To do this, we must engage them in ways that reflect their preferred modes of communication—in small, informal gatherings and, digitally, through social media.
Social media has extraordinary organizing potential, and the labor movement needs to adopt it in our work. Some of you know that I am not just an evangelist for social media and organizing among millennials. While I still believe real, not virtual, contact is best, I do my best to walk that social-media walk, spending an inordinate amount of time, everyone in my life reminds me, communicating with AFT members on Twitter and Facebook. But I think it is important for membership activism and mobilization in the AFT that our national union president be accessible to her rank-and-file members, and my presence in social media helps make that possible.
ORGANIZE THE UNORGANIZED
Every worker deserves a voice. And so, new organizing becomes essential not only for those currently in unions, but also for the welfare of all working people.
At the AFT, new organizing has allowed us to grow our membership during a time when teacher unions and public sector unions have been under serious attack. Later today, the AFT’s chief of staff, Jessica Smith, will discuss that organizing work in some detail.

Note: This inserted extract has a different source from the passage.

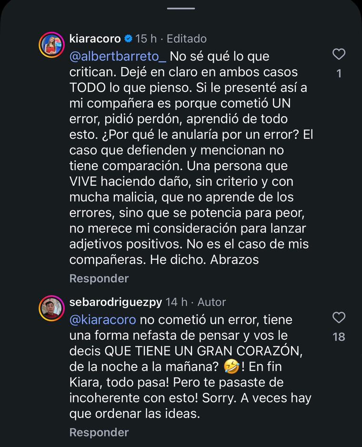View the 18 likes on sebarodriguezpy's comment
Viewport: 362px width, 447px height.
(339, 337)
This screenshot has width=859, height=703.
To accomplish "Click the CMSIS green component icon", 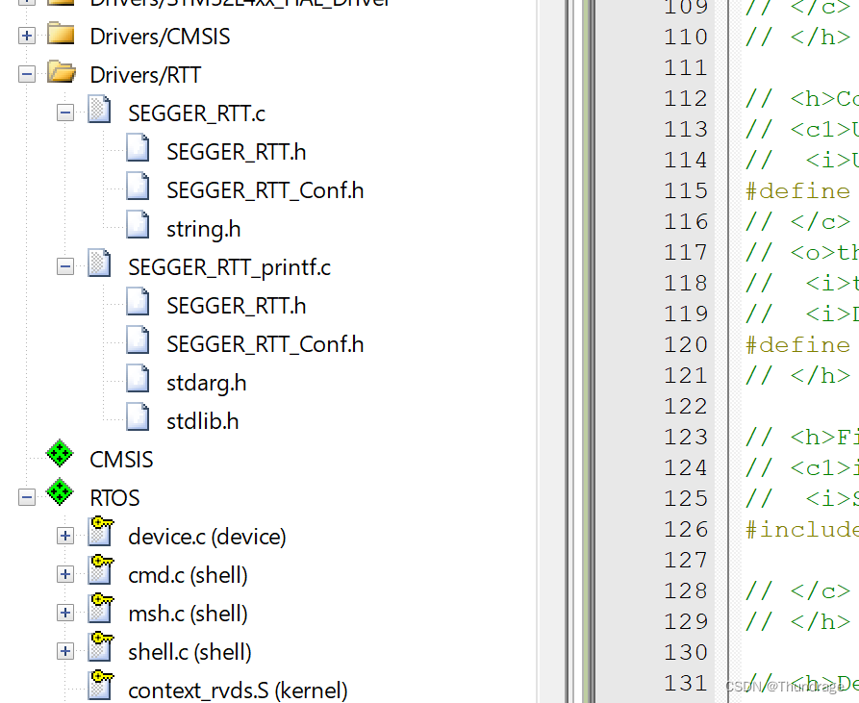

But let me give a few spoilers—sorry Jessica. It involves a mix of traditional and nontraditional organizing and organizational forms:
- full union membership, and associate union membership;
- classic workplace organizing, and organizing of a bargaining unit cast across thousands of home daycare sites;
- traditional single-employer collective bargaining, and multiemployer collective bargaining;
- organizing projects that are organized around a single employer, and organizing projects that, in a throwback to the earliest days of teacher unions, include all of the adjuncts in metropolitan Philadelphia in a single organization; and
- in our charter school work, organizing some of the most bitterly anti-union employers in the nation.
We need to be innovative in our organizing. That is what a lot of this conference is about. Traditional workplace organizing along the lines of an industrial union is not the best fit for the current landscape of American work and the American worker. While we have had some success using different approaches in different contexts, we are still in the early stages of this experimental work, and are just now beginning to draw lessons from it.
So many of the speakers today are doing this work, confronting these new realities so we can help workers and their families fulfill the same goals and aspirations we had when we joined the American labor movement.
CONCLUSION
The renewal of the American labor movement is no small undertaking. We cannot be glib about the challenges before us, or claim quick, easy victories that fool ourselves and others that transformation is not needed. We must figure out how old and new power can come together.
We know from our history, we know from the power we see every day in working people coming together and speaking out, that renewal can take place. We know that the enduring values of the American labor movement provide a strong foundation for a renewed American unionism that will give collective voice to working people in a 21st-century global knowledge economy. We know that the building blocks of a renewed American unionism are to be found within the American labor movement—in the new thinking, the new organizing and the new strategies that have developed within our ranks. We know that the critical process of drawing upon this new thinking, this new organizing and these new strategies to build a renewed unionism has just begun, and that is why we are gathered here today.
Today, I challenge you to share and learn as much as you can, to be skeptical, to think outside the box, to think big. It will take all of us to chart a new course forward. Thank you.